Durante años enteros había estado dando vueltas a aquellas preguntas, que asumieron prioridad sobre todo lo demás en su vida. No se casó ni tuvo hijos. Intentó permanecer todo el tiempo posible en Leipzig, pero tenía abandonada la carrera y no tenía buenas relaciones con la policía ni con la asociación de estudiantes, de modo que no le renovaron la beca. Intentó publicar una foto de Ilona y una nota sobre su detención ilegal en el periódico de la asociación y en los diarios de la ciudad, pero en ningún sitio le hicieron el menor caso, y finalmente le obligaron a abandonar el país.
Existían diversas posibilidades, a juzgar por lo que leyó más tarde, cuando supo de lo sucedido a los opositores en todos los países del este de Europa en aquellos tiempos. Ilona podía haber muerto en manos de la policía de Leipzig o de Berlín Oriental, donde se encontraban los cuarteles generales de la Stasi, o podían haberla trasladado a una prisión, como el castillo de Hoheneck, para morir allí. Aquella era la mayor cárcel de mujeres de Alemania Oriental, sólo para presas políticas. Otra famosísima prisión para disidentes era la cárcel de Bautzen II, llamada «Miseria amarilla» porque la piedra de sus paredes era de color amarillo. Allí encerraban a los culpables de «delitos contra el Estado». A muchos disidentes los soltaban al poco de arrestarlos por primera vez. Aquello se consideraba una advertencia. A otros los soltaban después de una breve estancia en prisión, sin juicio ni sentencia.
A algunos los enviaban a alguna prisión, de la que salían muchos años después, y algunos, jamás. A los padres de Ilona no les llegó ningún informe de la muerte de su hija, y vivieron durante años con la esperanza de que un día volviera; pero nunca sucedió. Sus súplicas a las autoridades húngaras y de la República Democrática Alemana fueron inútiles, nunca consiguieron información alguna de si seguía o no con vida. Simplemente era como si jamás hubiera existido.
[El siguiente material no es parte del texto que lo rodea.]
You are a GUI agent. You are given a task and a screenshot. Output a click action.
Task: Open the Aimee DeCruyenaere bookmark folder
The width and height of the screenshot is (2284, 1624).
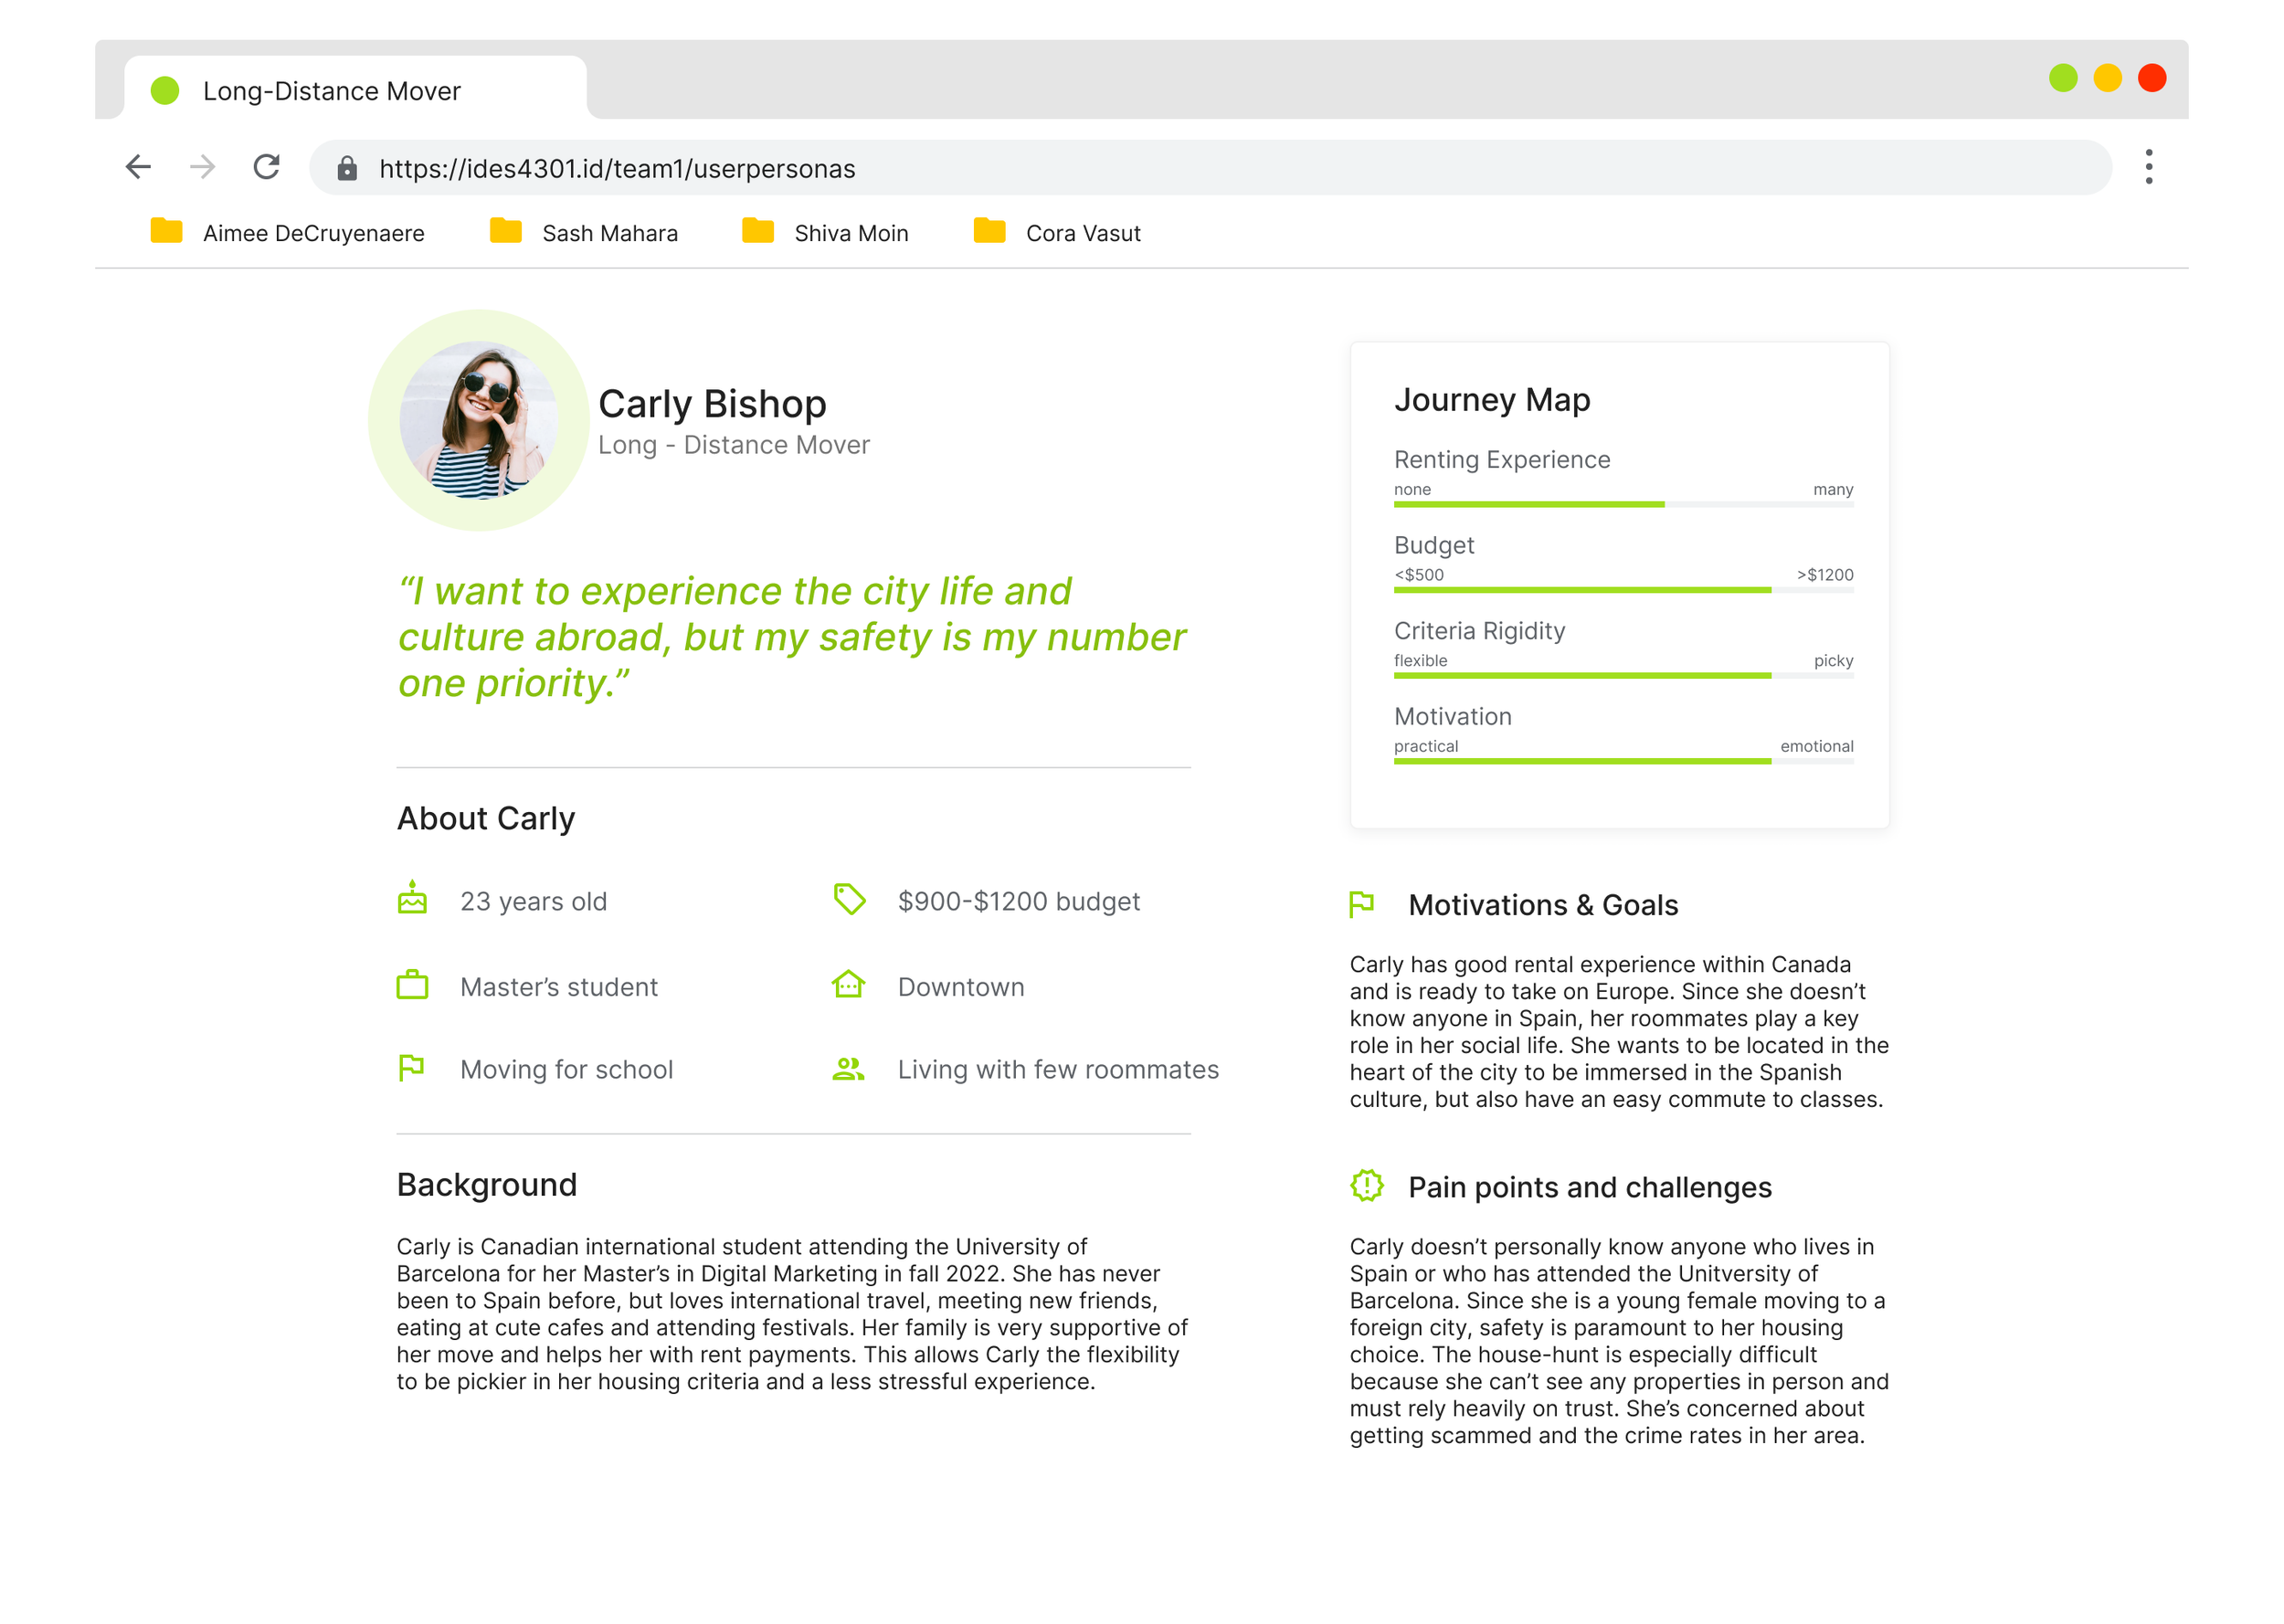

En realidad, él contaba con poquísimos recursos, siendo como era un extranjero en un país que no conocía bien y que comprendía aún peor. Se daba perfecta cuenta de su impotencia frente al poder de las autoridades, se daba cuenta de que ya le flaqueaban las fuerzas cuando iba de oficina en oficina, de un jefe de policía a otro, de un funcionario a otro. Se negaba a rendirse. Se negaba a oír que era posible arrestar a alguien como Ilona por tener ideas que no coincidían con las ideas del poder.
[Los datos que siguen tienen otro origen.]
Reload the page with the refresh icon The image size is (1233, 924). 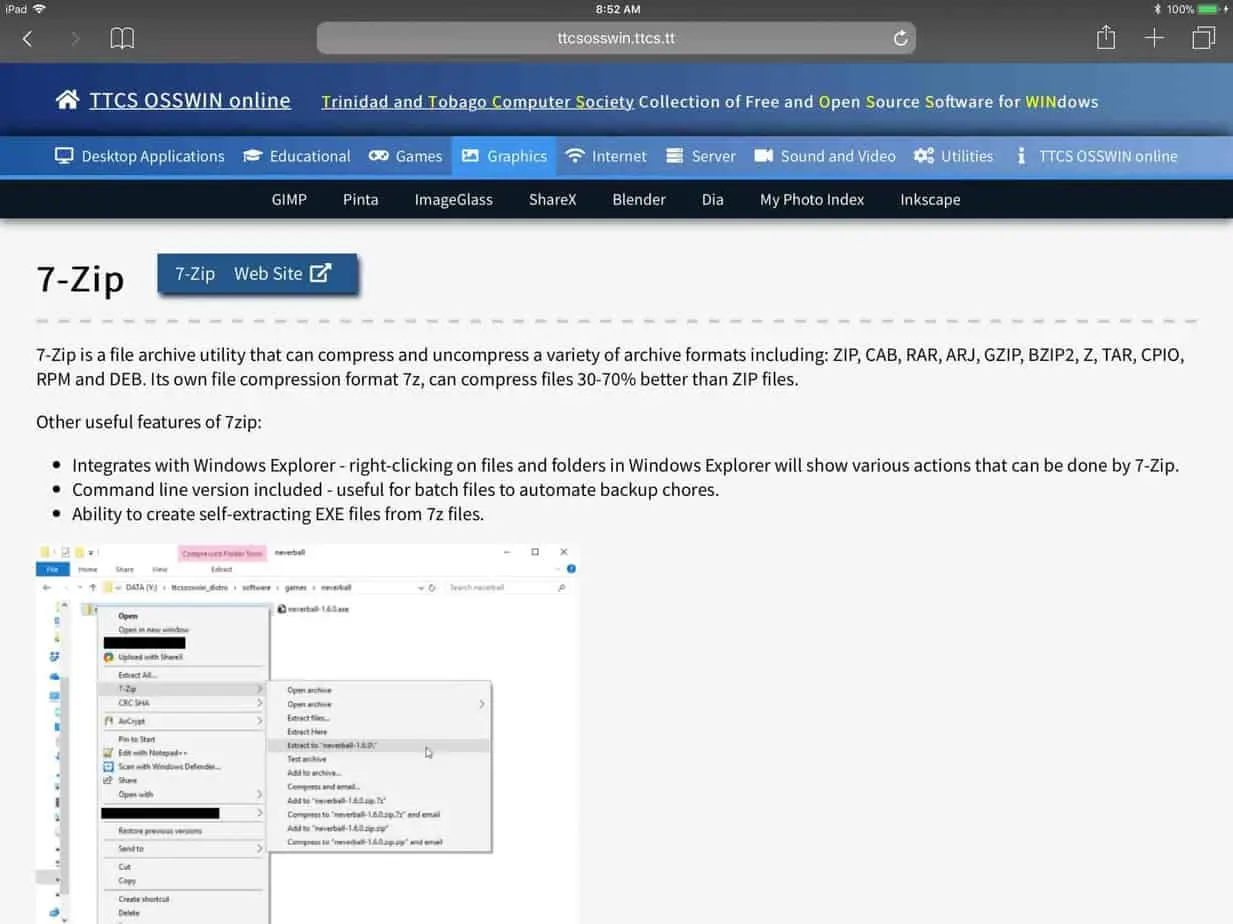pos(900,39)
Preguntó repetidas veces a Karl lo que había sucedido cuando arrestaron a Ilona. Él era el único testigo de la aparición de la policía en la casa. Había ido a buscar un librito de un joven poeta disidente húngaro que Ilona había traducido al alemán y se lo iba a prestar.
—¿Y qué sucedió entonces? —preguntó a Karl por enésima vez, sentado frente a él en una mesa de la cafetería de la universidad, en compañía de Emil.
Habían pasado tres días desde la desaparición de Ilona y aún existían esperanzas de que la soltaran, y esperaba que se pusiera en contacto con él en cualquier momento, o que incluso entrara en aquel mismo instante por la puerta de la cafetería. Miraba una y otra vez hacia la puerta. Estaba fuera de sí de preocupación.
—Me preguntó si quería un té —dijo Karl—. Dije que sí, y puso agua a calentar.
—¿De qué hablasteis?
—Pues de nada en especial, de los libros que estábamos leyendo.
—¿Y qué dijo?
—Nada. Era una charla intrascendente. No hablamos de nada en especial. No sabíamos que iban a detenerla poco después.
Karl le veía sufrir.
—Ilona era amiga de todos nosotros —dijo—. No lo comprendo. No comprendo lo que está ocurriendo.
—¿Y después? ¿Qué pasó después?
—Llamaron a la puerta —dijo Karl.
—Sí.
—A la puerta del apartamento. Estábamos en el cuarto de Ilona; bueno, en el de Ilona y tuyo, vamos. Llamaron con violencia y gritaron algo que no pudimos entender. Ella fue a la puerta y entraron en tromba en el momento en que abrió.
—¿Cuántos eran? —preguntó él.
—Cinco, quizá seis, no lo recuerdo exactamente, pero algo así. Llenaban la habitación. Unos iban de uniforme, como la bofia de la calle. Otros llevaban ropa de paisano. Uno de ellos era el jefe. Los demás le obedecían. Le preguntaron su nombre. Si era Ilona. Llevaban una foto. Quizá de la secretaría de la uni. No lo sé. Luego se la llevaron.
—¡Lo dejaron todo patas arriba! —exclamó él.
—Se llevaron hasta el último papel que encontraron, y algunos libros. No sé cuáles —dijo Karl.
—¿Qué hizo Ilona?
—Naturalmente, quiso saber qué era lo que querían, y se lo preguntó una y otra vez. Yo también. No le respondieron, y a mí tampoco. Yo les pregunté quiénes eran y qué querían. No respondieron. Ni me miraron. Ilona les rogó que le dejaran hacer una llamada, pero se negaron. Estaban allí para detenerla y nada más.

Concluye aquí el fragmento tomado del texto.